Ce duel mit pour toujours de Salaberry a l'abri des insultes; il avait fait ses preuves.
La guerre des Indes se faisait alors entre l'Angleterre et la France; la possession de la Martinique et de la Guadeloupe devait être le prix de la victoire. Il devait en coûter ou jeune de Salaberry, si français par l'origine et le caractère, de se battre contre la France; il devait lui répugner de combattre le drapeau pour lequel ses ancêtres avaient versé leur sang. Mais la loyauté était pour lui un devoir et la carrière militaire une vocation.

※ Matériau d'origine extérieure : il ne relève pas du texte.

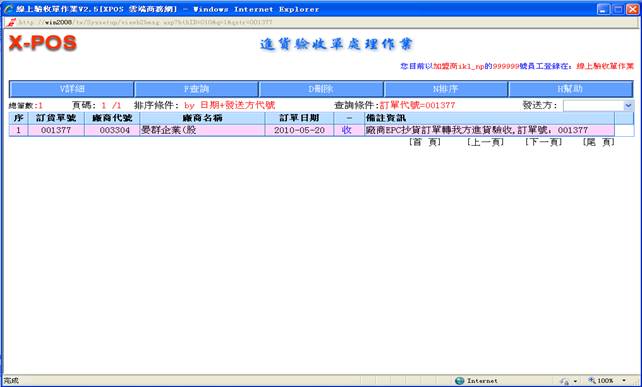Viewport: 642px width, 387px height.
Task: Click the Internet zone globe icon
Action: [x=459, y=380]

La lutte fut vive, les batailles acharnées, les dangers continuels; les maladies dévoraient ceux que les balles épargnaient.
Il vint un jour où de son régiment il ne resta plus que deux cents hommes. Il apprenait cela à son père dans une lettre où parlant des milliers d'hommes qu'il avait vus tomber autour de lui, il ajoutait: "Je crois que je serai aussi heureux que mon grand-père."

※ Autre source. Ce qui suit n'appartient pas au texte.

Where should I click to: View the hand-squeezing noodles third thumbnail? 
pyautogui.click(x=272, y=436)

Lorsque le général Prescott se décida à abandonner la dernière place forte de la Guadeloupe, le fort Mathilde, c'est à de Salaberry, alors âgé de seize ou dix-sept ans, qu'il confia le soin de protéger la retraite de l'année. Le jeune lieutenant se montra digne de la confiance de son chef. Il était fait capitaine peu de temps après.

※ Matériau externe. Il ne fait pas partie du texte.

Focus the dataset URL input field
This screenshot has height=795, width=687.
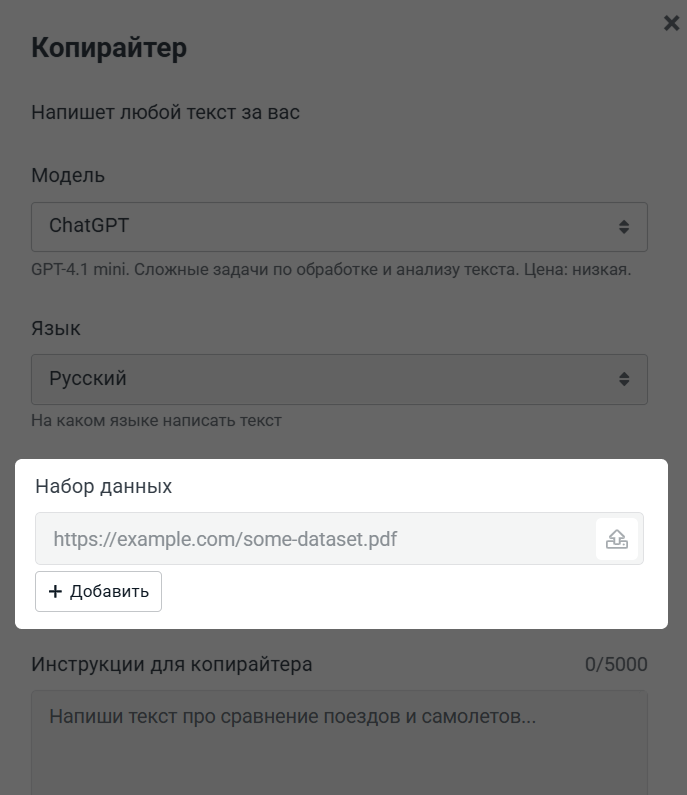tap(315, 539)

En mil huit cent-huit, on le trouve en Irlande, major de brigade, et faisant la cour à une blonde et belle jeune fille qui aurait enchaîné le jeune officier pour la vie sans l'intervention du duc de Kent. Celui-ci écrivit à son protégé une longue lettre pour lui démontrer que chez les militaires le coeur doit céder à la raison, lorsqu'ils n'ont pas de fortune.
En mil huit cent-neuf, il prenait part à la malheureuse expédition de Wolcheren, qui coûta cher et rapporta peu de gloire A l'Angleterre.
L'année suivante, il devenait aide-de-camp du général de Rottenburg et partait pour le Canada, où des parents et amis dévoués l'accueillirent avec des transports de joie.
Les Canadiens-Français se montraient avec enthousiasme le jeune officier, qui, parti enfant de son pays, revenait plein de force, dans tout l'éclat de la gloire et de la beauté.
On était alors aux mauvais jours de Craig, époque de fanatisme et de persécution, mais époque aussi de grandeur morale et nationale. La lutte devenait difficile; l'énergie des Bédard et des Papineau n'en pouvait plus.